(Exercise data Opens)

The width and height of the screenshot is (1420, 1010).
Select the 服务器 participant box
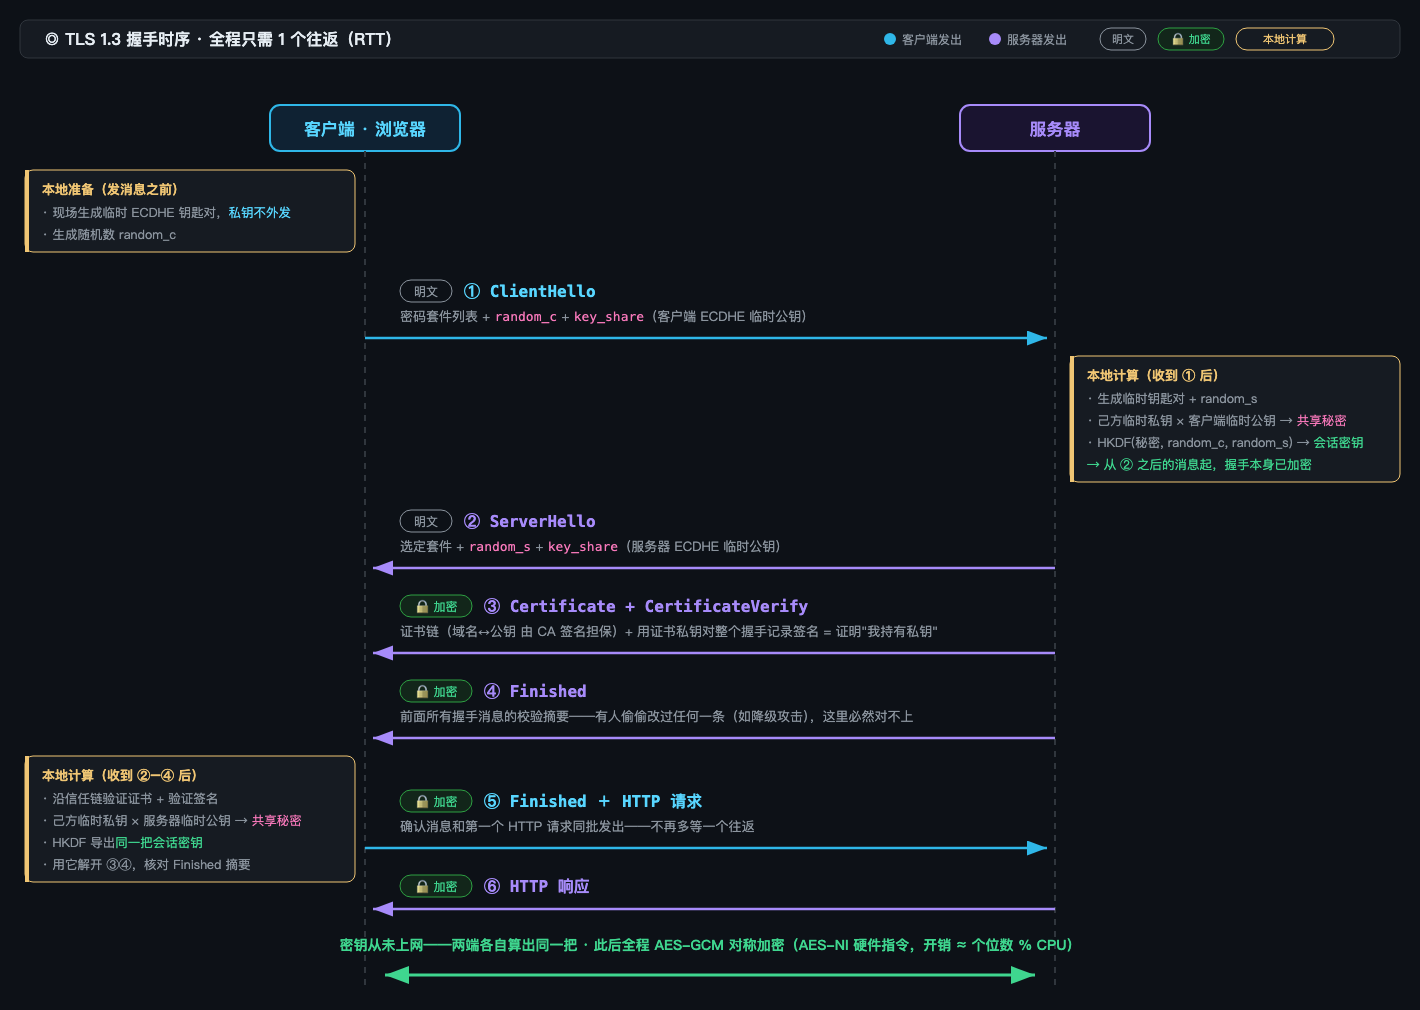pyautogui.click(x=1055, y=128)
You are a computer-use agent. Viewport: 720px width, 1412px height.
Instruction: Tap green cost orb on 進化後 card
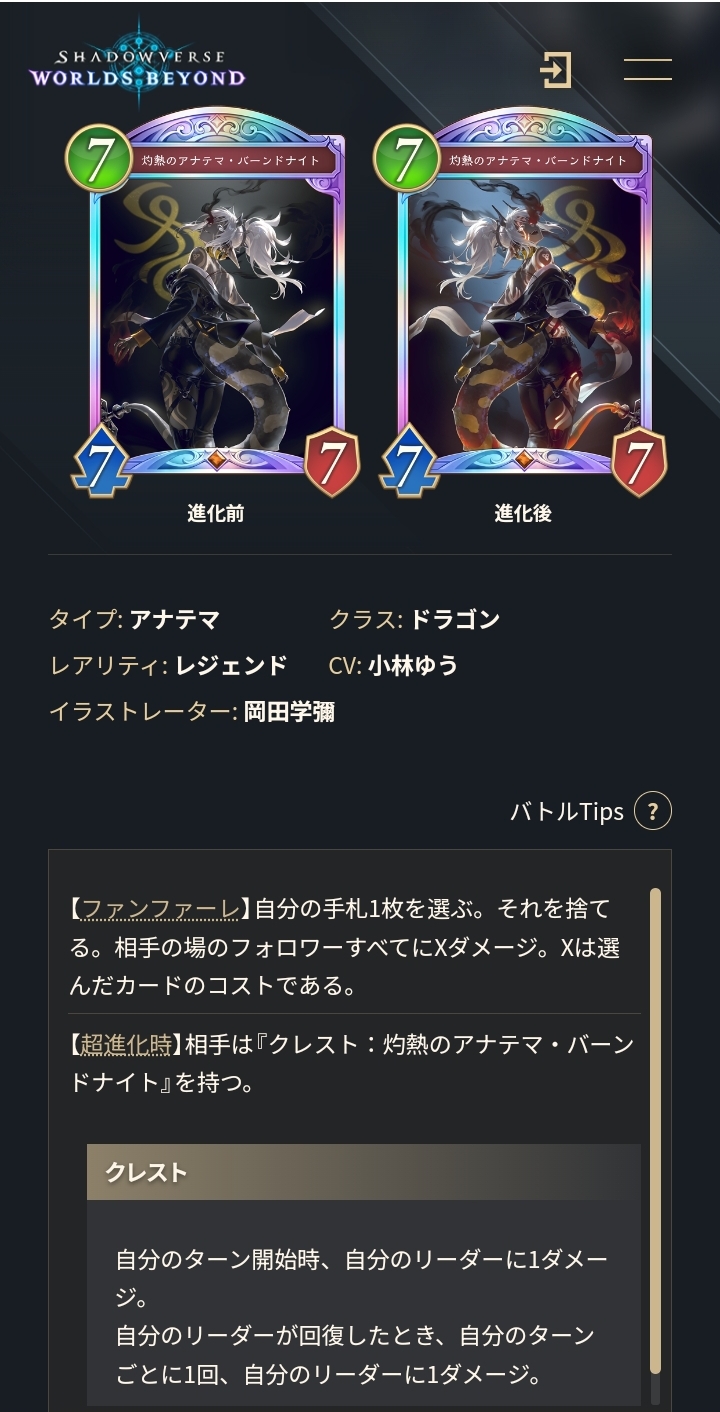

(Exercise data Closes)

## Description of the task
Each line in the data above either holds "width" or does not. State how many do, as a bare number.

## Response to this exercise
2